ABOUT THIS EXERCISE => All lines from the one with "Click the Tell me search box" onward, through the last line of the records below, are to be retyped word for word.

####

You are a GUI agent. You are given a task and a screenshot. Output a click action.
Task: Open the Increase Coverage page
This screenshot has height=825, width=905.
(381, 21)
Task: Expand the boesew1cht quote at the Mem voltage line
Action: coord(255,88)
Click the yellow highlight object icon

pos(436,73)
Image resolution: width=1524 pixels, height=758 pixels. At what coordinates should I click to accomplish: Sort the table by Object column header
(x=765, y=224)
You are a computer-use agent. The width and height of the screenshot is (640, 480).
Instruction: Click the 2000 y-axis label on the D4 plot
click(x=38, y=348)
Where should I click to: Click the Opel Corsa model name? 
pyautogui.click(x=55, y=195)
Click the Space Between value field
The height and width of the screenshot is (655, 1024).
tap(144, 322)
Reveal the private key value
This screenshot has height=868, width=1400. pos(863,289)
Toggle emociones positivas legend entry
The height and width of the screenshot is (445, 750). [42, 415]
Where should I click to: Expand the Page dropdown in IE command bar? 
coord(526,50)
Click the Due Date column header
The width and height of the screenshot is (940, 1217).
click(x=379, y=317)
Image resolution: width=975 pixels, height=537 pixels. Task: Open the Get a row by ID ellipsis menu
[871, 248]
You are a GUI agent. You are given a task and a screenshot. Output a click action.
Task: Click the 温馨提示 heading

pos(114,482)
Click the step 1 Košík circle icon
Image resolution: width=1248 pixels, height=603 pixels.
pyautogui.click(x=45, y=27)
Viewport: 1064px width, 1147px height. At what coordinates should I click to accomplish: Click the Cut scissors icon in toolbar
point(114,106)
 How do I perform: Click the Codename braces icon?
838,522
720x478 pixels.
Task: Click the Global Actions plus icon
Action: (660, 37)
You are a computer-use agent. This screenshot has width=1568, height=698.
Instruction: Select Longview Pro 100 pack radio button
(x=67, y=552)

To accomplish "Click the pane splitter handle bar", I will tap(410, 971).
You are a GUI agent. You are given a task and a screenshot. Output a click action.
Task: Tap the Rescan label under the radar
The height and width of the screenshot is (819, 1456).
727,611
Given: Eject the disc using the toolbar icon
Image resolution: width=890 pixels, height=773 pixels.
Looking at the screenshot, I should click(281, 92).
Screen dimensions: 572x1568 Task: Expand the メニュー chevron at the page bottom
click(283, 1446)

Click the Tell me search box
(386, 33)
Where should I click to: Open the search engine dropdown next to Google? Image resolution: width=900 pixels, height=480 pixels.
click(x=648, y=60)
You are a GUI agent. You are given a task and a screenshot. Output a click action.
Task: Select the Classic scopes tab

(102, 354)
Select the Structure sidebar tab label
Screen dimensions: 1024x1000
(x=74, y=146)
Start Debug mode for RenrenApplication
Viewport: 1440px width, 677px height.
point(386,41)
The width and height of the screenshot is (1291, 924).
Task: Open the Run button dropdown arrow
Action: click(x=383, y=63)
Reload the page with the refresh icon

####

EXERCISE RESPONSE =>
Click the Tell me search box
(386, 33)
Where should I click to: Open the search engine dropdown next to Google? Image resolution: width=900 pixels, height=480 pixels.
click(x=648, y=60)
You are a GUI agent. You are given a task and a screenshot. Output a click action.
Task: Select the Classic scopes tab

(102, 354)
Select the Structure sidebar tab label
Screen dimensions: 1024x1000
(x=74, y=146)
Start Debug mode for RenrenApplication
Viewport: 1440px width, 677px height.
point(386,41)
The width and height of the screenshot is (1291, 924).
Task: Open the Run button dropdown arrow
Action: click(x=383, y=63)
Reload the page with the refresh icon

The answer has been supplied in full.